* [RECORD SET]:

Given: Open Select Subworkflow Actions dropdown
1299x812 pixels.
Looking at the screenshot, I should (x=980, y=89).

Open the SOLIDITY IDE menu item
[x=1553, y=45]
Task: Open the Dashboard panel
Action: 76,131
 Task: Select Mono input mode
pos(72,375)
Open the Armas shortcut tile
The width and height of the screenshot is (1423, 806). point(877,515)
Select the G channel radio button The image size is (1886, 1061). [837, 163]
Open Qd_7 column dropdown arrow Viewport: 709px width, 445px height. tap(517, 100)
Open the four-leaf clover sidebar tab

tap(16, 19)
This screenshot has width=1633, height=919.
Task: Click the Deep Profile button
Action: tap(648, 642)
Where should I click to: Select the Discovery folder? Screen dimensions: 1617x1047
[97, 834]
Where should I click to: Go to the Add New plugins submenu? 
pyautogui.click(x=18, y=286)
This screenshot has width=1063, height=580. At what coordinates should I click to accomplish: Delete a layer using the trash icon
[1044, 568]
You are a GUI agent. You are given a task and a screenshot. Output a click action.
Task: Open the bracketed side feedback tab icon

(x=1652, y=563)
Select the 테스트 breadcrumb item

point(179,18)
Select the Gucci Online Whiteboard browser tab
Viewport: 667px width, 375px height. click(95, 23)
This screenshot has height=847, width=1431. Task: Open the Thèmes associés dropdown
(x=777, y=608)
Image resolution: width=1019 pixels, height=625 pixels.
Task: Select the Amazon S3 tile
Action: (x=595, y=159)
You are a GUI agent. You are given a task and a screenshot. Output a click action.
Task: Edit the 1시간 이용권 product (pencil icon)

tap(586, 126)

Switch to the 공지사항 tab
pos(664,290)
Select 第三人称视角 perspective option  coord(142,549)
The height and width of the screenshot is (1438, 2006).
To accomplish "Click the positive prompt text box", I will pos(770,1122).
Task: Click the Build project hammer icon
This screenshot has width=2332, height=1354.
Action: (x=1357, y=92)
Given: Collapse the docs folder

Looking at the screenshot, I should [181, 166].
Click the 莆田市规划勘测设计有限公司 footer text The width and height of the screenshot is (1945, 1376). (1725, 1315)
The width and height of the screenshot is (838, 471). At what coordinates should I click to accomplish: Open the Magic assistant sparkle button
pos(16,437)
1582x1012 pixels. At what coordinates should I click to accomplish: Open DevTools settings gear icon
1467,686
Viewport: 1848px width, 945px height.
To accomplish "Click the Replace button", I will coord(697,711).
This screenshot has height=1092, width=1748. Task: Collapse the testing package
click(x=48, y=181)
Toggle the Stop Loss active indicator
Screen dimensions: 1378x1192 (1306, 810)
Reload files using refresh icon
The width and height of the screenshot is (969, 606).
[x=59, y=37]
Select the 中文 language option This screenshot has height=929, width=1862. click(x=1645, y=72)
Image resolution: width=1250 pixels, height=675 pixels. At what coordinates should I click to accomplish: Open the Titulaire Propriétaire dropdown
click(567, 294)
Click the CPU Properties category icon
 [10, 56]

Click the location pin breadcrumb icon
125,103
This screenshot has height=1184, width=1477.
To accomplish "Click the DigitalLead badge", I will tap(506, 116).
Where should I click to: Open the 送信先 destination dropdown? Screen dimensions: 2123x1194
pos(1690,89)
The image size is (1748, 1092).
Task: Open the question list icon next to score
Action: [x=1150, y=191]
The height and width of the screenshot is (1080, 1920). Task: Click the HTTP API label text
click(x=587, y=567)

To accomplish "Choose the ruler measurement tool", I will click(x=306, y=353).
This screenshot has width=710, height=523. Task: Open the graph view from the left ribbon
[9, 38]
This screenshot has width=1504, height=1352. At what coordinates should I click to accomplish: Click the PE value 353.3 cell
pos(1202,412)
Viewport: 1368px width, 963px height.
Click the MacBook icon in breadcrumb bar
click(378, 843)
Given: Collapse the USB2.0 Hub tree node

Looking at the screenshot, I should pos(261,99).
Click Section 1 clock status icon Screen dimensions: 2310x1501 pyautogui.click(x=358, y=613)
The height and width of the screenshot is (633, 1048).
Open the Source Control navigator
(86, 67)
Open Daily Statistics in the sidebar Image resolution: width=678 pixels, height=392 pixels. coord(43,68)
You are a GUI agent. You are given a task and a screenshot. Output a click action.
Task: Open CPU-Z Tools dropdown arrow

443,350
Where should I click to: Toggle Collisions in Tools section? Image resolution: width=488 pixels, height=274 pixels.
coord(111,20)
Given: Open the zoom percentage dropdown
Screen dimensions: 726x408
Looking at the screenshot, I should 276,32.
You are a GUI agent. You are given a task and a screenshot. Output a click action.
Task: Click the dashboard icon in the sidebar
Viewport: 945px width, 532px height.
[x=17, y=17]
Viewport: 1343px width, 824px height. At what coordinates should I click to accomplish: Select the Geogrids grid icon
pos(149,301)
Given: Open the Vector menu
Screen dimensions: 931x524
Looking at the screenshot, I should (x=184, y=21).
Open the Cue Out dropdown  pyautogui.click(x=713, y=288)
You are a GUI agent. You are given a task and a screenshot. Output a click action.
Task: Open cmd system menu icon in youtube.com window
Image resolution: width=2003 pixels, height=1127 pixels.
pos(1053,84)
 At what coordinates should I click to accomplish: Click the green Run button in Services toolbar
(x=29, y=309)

* [EXERCISE]:
Once you have read the records above, please copy them out exactly.

* [EXPECTED OUTPUT]:
Given: Open Select Subworkflow Actions dropdown
1299x812 pixels.
Looking at the screenshot, I should (x=980, y=89).

Open the SOLIDITY IDE menu item
[x=1553, y=45]
Task: Open the Dashboard panel
Action: 76,131
 Task: Select Mono input mode
pos(72,375)
Open the Armas shortcut tile
The width and height of the screenshot is (1423, 806). point(877,515)
Select the G channel radio button The image size is (1886, 1061). [837, 163]
Open Qd_7 column dropdown arrow Viewport: 709px width, 445px height. tap(517, 100)
Open the four-leaf clover sidebar tab

tap(16, 19)
This screenshot has width=1633, height=919.
Task: Click the Deep Profile button
Action: tap(648, 642)
Where should I click to: Select the Discovery folder? Screen dimensions: 1617x1047
[97, 834]
Where should I click to: Go to the Add New plugins submenu? 
pyautogui.click(x=18, y=286)
This screenshot has width=1063, height=580. At what coordinates should I click to accomplish: Delete a layer using the trash icon
[1044, 568]
You are a GUI agent. You are given a task and a screenshot. Output a click action.
Task: Open the bracketed side feedback tab icon

(x=1652, y=563)
Select the 테스트 breadcrumb item

point(179,18)
Select the Gucci Online Whiteboard browser tab
Viewport: 667px width, 375px height. click(95, 23)
This screenshot has height=847, width=1431. Task: Open the Thèmes associés dropdown
(x=777, y=608)
Image resolution: width=1019 pixels, height=625 pixels.
Task: Select the Amazon S3 tile
Action: (x=595, y=159)
You are a GUI agent. You are given a task and a screenshot. Output a click action.
Task: Edit the 1시간 이용권 product (pencil icon)

tap(586, 126)

Switch to the 공지사항 tab
pos(664,290)
Select 第三人称视角 perspective option  coord(142,549)
The height and width of the screenshot is (1438, 2006).
To accomplish "Click the positive prompt text box", I will pos(770,1122).
Task: Click the Build project hammer icon
This screenshot has width=2332, height=1354.
Action: (x=1357, y=92)
Given: Collapse the docs folder

Looking at the screenshot, I should [181, 166].
Click the 莆田市规划勘测设计有限公司 footer text The width and height of the screenshot is (1945, 1376). (1725, 1315)
The width and height of the screenshot is (838, 471). At what coordinates should I click to accomplish: Open the Magic assistant sparkle button
pos(16,437)
1582x1012 pixels. At what coordinates should I click to accomplish: Open DevTools settings gear icon
1467,686
Viewport: 1848px width, 945px height.
To accomplish "Click the Replace button", I will coord(697,711).
This screenshot has height=1092, width=1748. Task: Collapse the testing package
click(x=48, y=181)
Toggle the Stop Loss active indicator
Screen dimensions: 1378x1192 (1306, 810)
Reload files using refresh icon
The width and height of the screenshot is (969, 606).
[x=59, y=37]
Select the 中文 language option This screenshot has height=929, width=1862. click(x=1645, y=72)
Image resolution: width=1250 pixels, height=675 pixels. At what coordinates should I click to accomplish: Open the Titulaire Propriétaire dropdown
click(567, 294)
Click the CPU Properties category icon
 [10, 56]

Click the location pin breadcrumb icon
125,103
This screenshot has height=1184, width=1477.
To accomplish "Click the DigitalLead badge", I will tap(506, 116).
Where should I click to: Open the 送信先 destination dropdown? Screen dimensions: 2123x1194
pos(1690,89)
The image size is (1748, 1092).
Task: Open the question list icon next to score
Action: [x=1150, y=191]
The height and width of the screenshot is (1080, 1920). Task: Click the HTTP API label text
click(x=587, y=567)

To accomplish "Choose the ruler measurement tool", I will click(x=306, y=353).
This screenshot has width=710, height=523. Task: Open the graph view from the left ribbon
[9, 38]
This screenshot has width=1504, height=1352. At what coordinates should I click to accomplish: Click the PE value 353.3 cell
pos(1202,412)
Viewport: 1368px width, 963px height.
Click the MacBook icon in breadcrumb bar
click(378, 843)
Given: Collapse the USB2.0 Hub tree node

Looking at the screenshot, I should pos(261,99).
Click Section 1 clock status icon Screen dimensions: 2310x1501 pyautogui.click(x=358, y=613)
The height and width of the screenshot is (633, 1048).
Open the Source Control navigator
(86, 67)
Open Daily Statistics in the sidebar Image resolution: width=678 pixels, height=392 pixels. coord(43,68)
You are a GUI agent. You are given a task and a screenshot. Output a click action.
Task: Open CPU-Z Tools dropdown arrow

443,350
Where should I click to: Toggle Collisions in Tools section? Image resolution: width=488 pixels, height=274 pixels.
coord(111,20)
Given: Open the zoom percentage dropdown
Screen dimensions: 726x408
Looking at the screenshot, I should 276,32.
You are a GUI agent. You are given a task and a screenshot. Output a click action.
Task: Click the dashboard icon in the sidebar
Viewport: 945px width, 532px height.
[x=17, y=17]
Viewport: 1343px width, 824px height. At what coordinates should I click to accomplish: Select the Geogrids grid icon
pos(149,301)
Given: Open the Vector menu
Screen dimensions: 931x524
Looking at the screenshot, I should (x=184, y=21).
Open the Cue Out dropdown  pyautogui.click(x=713, y=288)
You are a GUI agent. You are given a task and a screenshot. Output a click action.
Task: Open cmd system menu icon in youtube.com window
Image resolution: width=2003 pixels, height=1127 pixels.
pos(1053,84)
 At what coordinates should I click to accomplish: Click the green Run button in Services toolbar
(x=29, y=309)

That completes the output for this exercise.